=== Section Start ===
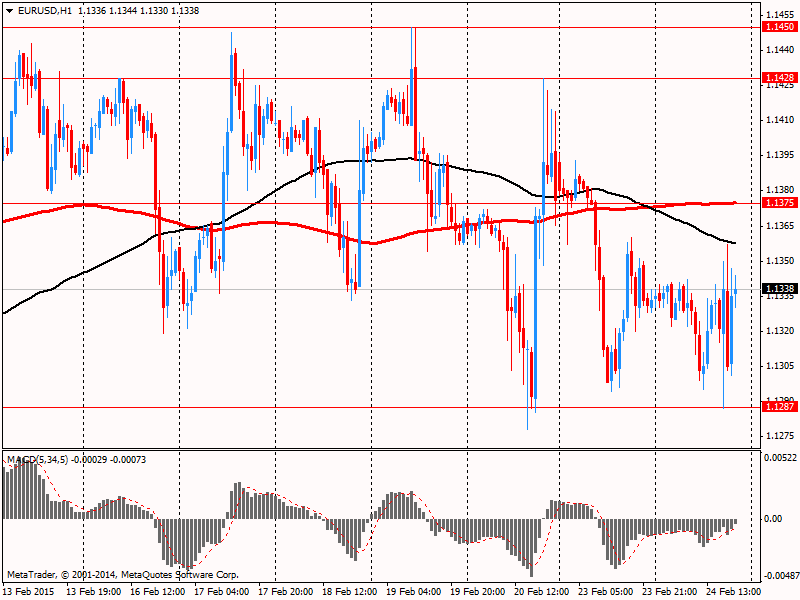Click the 0.00522 MACD scale value
Image resolution: width=800 pixels, height=600 pixels.
pyautogui.click(x=779, y=457)
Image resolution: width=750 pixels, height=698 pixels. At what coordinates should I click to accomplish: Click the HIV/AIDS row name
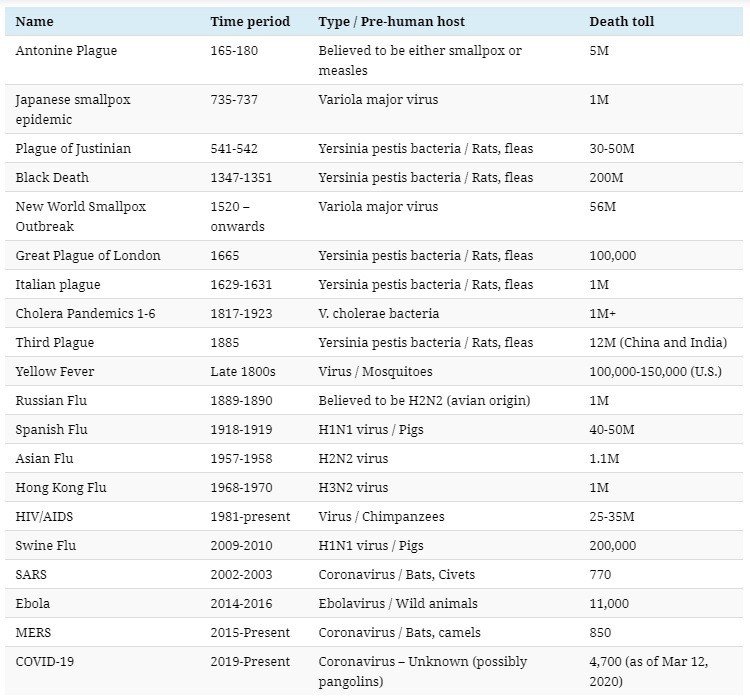(x=44, y=516)
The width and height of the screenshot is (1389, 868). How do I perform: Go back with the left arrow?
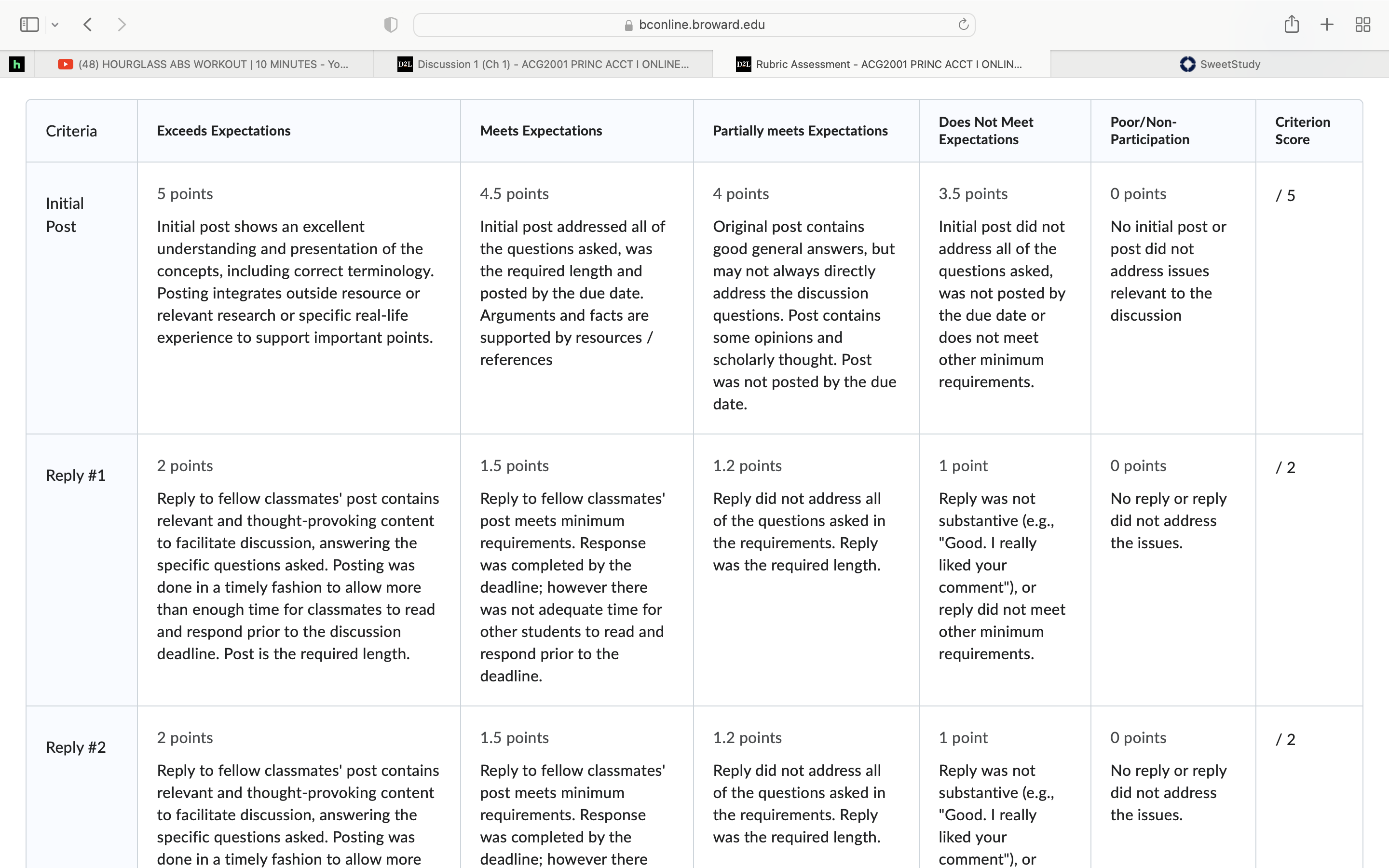[x=88, y=25]
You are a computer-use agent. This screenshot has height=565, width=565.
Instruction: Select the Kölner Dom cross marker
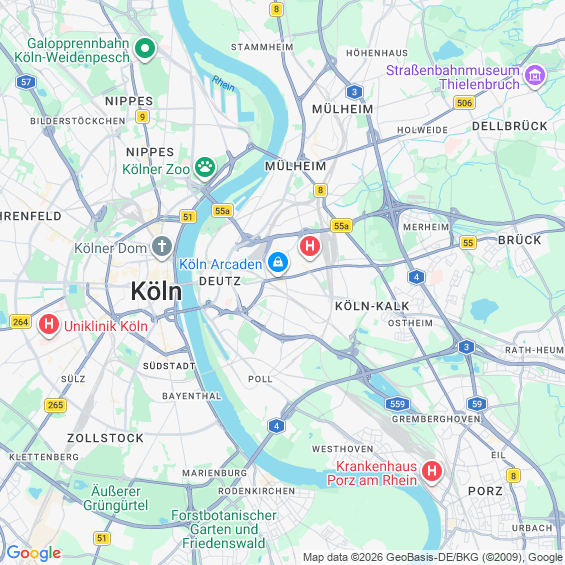(x=162, y=248)
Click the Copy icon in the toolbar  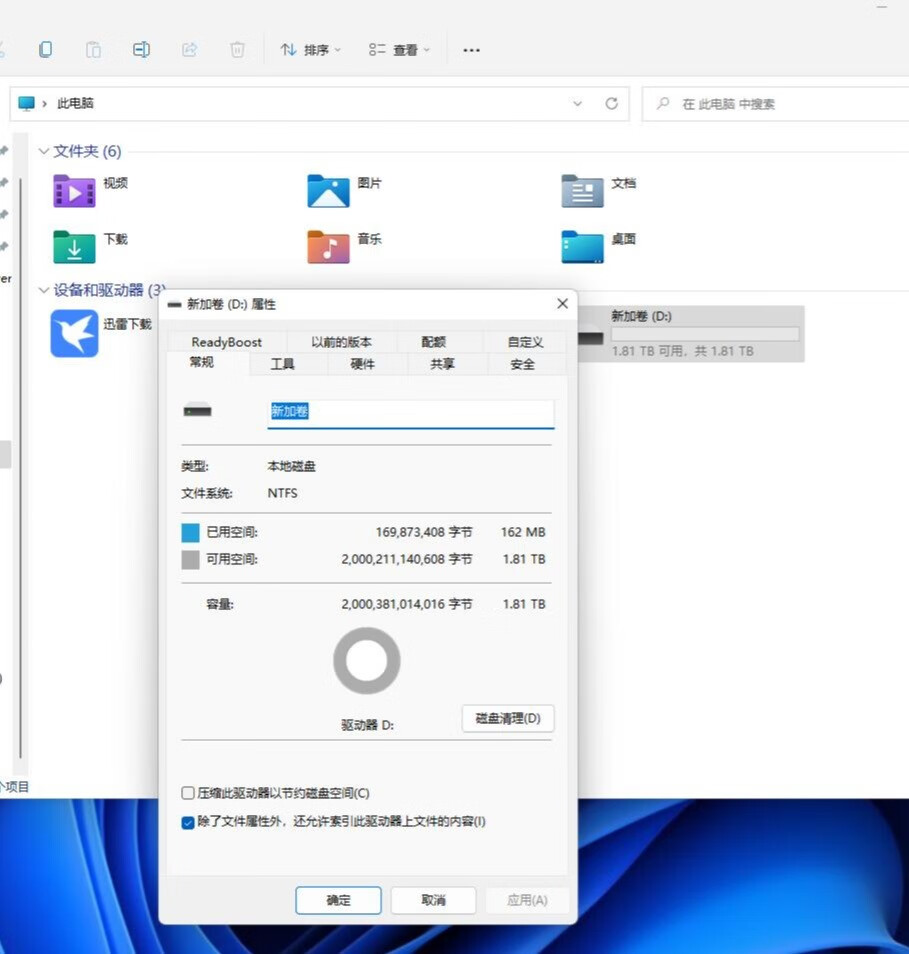(46, 49)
=== Section End ===
[WORK REQUEST]: What lines above run from the one with "Image resolution: width=750" to the one with "You are a computer-use"? Give them again exactly, ends included, and leave the pictures out.

[WRITTEN ANSWER]:
Image resolution: width=750 pixels, height=698 pixels. At what coordinates should I click to accomplish: Click the HIV/AIDS row name
(x=44, y=516)
The width and height of the screenshot is (1389, 868). How do I perform: Go back with the left arrow?
[x=88, y=25]
You are a computer-use agent. This screenshot has height=565, width=565.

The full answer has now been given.